Hundreds of years before Jesus, the Buddha, Siddhartha Gautama, said, “I teach only about suffering and the end of suffering.” In Buddhism, the core intent is to end suffering; in Christianity, the core intent is to ennoble it. Jesus didn’t teach that however.
Perhaps because I’m not a Buddhist, but retain, without being a Christian either, some affinity for Jesus’ failed mission and the needlessness of his perceived suffering, I have some insight into the Buddha’s statement.
Suffering certainly has been at the core of the human condition, but it is not a means to character formation. To ennoble suffering is to condemn our children and future generations to continued suffering. People don’t need to suffer, and children don’t develop into mature adults through suffering.
Having passed through great suffering, the tendency is to believe that the suffering formed us. But it didn’t. Meeting and ending suffering is what forms character.

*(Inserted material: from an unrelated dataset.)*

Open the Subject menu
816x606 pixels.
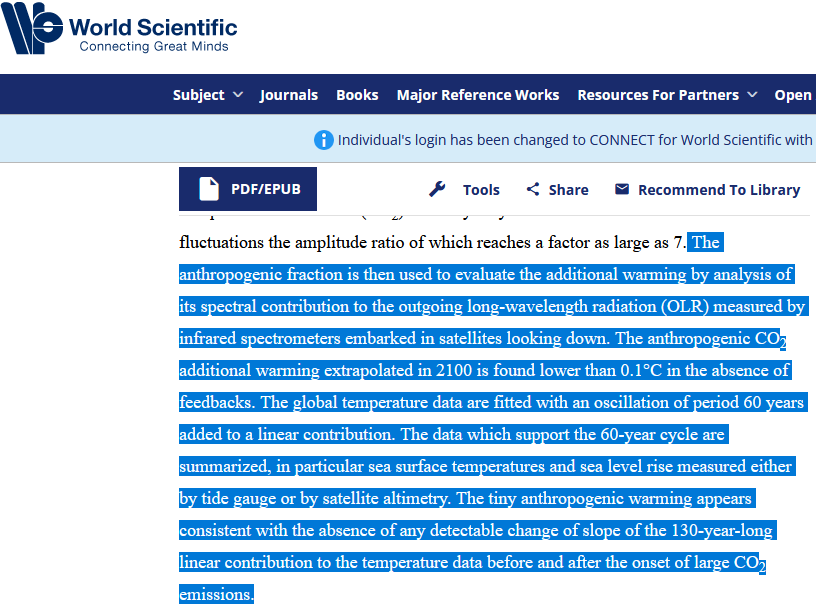tap(208, 95)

Mouthpieces for the dead culture extol the virtue of suffering. But to speak about the nobility of suffering when so many people in the world are suffering needlessly is unconscionable. The world is full of immense suffering to be sure, but most of it is utterly unnecessary, the result of self-generated division, conflict and disorder.
We’re not talking about pain, which is often automatically linked in the same breath with suffering, as ‘pain and suffering.’ Young children and animals feel pain, but they don’t suffer. Pain is inevitable; to a point it has to be accepted and met with stoicism, not avoided at all costs. But emotional suffering is generated by human ignorance.
Suffering is a psychological and emotional condition based on the accretion of experience and the continuity of the self. Empty the content of experience, and end the continuity of the self, and there is no suffering. Even if the backwash of the past seeps back in like the tide, ending and emptying the content of the past is vitally important, because doing so provides space for insight, understanding and freedom.
I met a man once who had been arrested during the dark days in Argentina, when many young people were torture, killed or disappeared. He was thrown into a small cell alone, in a long cellblock filled with his compatriots, some of them his friends.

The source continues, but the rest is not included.